The schools warn the parents, so how do the parents have the audacity to whinge about it? I get that a shorter skirt or blue hair don’t disrupt the child’s education, I agree with that, but what it does do is show a very blatant disregard and disrespect for authority, and that DOES disrupt learning. We have enough of an issue with kids now being mouthy little shitbags who have no fear of authoritative figures without them flouting responsibility at school as well. The parents should be ensuring the children are dressed correctly pertaining to school rules. If I sent Sophie to school in a proper school uniform and she changed that on the way to school and subsequently got sent home, no way in hell would I be having a go at the school for that, sophie would be the one punished for disobeying the rules. We wear uniforms for work (whether smart clothes or overalls) for a reason. I wouldn’t show up to work with pink hair because it is inappropriate for me to do so.

I hate this culture that puts all the blame onto the doorstep of a school for something like this. If you don’t want to follow the school rules, however silly you may find them, home school your child, it’s as simple as that. You can’t try and teach rules and regulations on one hand then berate a place of learning for doing the same thing!


Stop Blaming Schools

Schools now are inspected on a regular basis and have to hit targets to be able to continue staying within their ‘grade’ by the government and OFSTED. So many schools are now said to be failing at primary level because children are leaving Year 6 without getting good scores in their SATS and 3 R’s.

Let’s look at this shall we? For a start, handwriting is heavily criticised by those who mark the tests that children do before heading to secondary school and a lot of children are being marked down for it. And yet the schools are the first ones in to introduce children to computers and using word programs for their homework. If you don’t allow children to use pens and pencils and only use computers you cannot expect them to have great handwriting.

How times change...
How times change…

There is also uproar from the parents who are first to blast the school for their child’s’ failing grades and pull their children out of school because the children aren’t getting the right marks and therefore are marked into a failing school. Well hang on a cotton pickin’ minute here – why aren’t these parents working with the children at home? People are SO quick to blame the school. Yes I know that children go to school to learn, but what about at home?

Parents cannot one day moan and complain that their poor child is having to do homework at home on top of their school work during the day and then moan because they are failing. Parents need to be reading with kids at home, talking through mental maths on the way to school and reciting spellings. On the way to school when I was growing up my mum and dad used to ask us to recite our times tables or would ask us to spell words as we walked. During school holidays we would sit and do handwriting booklets so we could improve even when we weren’t at school.

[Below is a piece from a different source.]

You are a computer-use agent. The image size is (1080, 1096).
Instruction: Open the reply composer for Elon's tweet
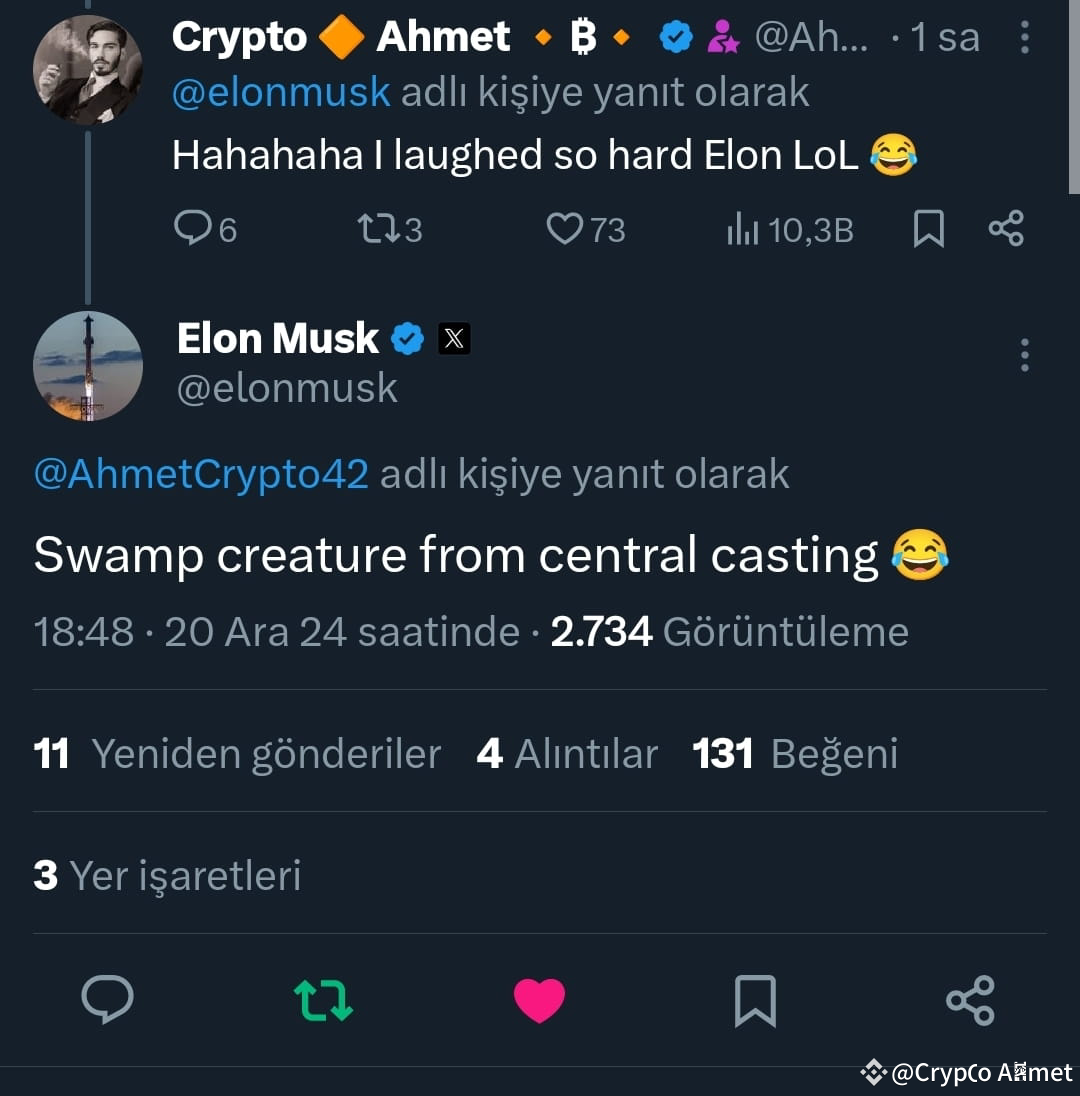[x=108, y=1000]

All of us passed our SATS with a minimum level four and I feel this was definitely to do with my parents input on our learning outside the 9-3.30pm of primary school. Schools have an awful lot of pressure on them now that they didn’t have when I was at school. For a start maths and literacy have to be done for an hour a day in most primary schools and are taught not just to the curriculum but to the SAT exams that are sat at the end of Year 6. If teachers don’t prep and plan correctly they are disciplined. I cannot stand hearing that teachers only become teachers because they want a long summer holiday. My brother is currently completing a PGCE and spends upward of four hours every night doing lesson plans and marking. With that on top of a day teaching, it isn’t an easy way out of a career. There will be time off in the summer yes but the work does not stop.

Parents should stop blaming the schools for their child failing and pull their fingers out. Start working with your child at home as well as school and you will see a marked improvement.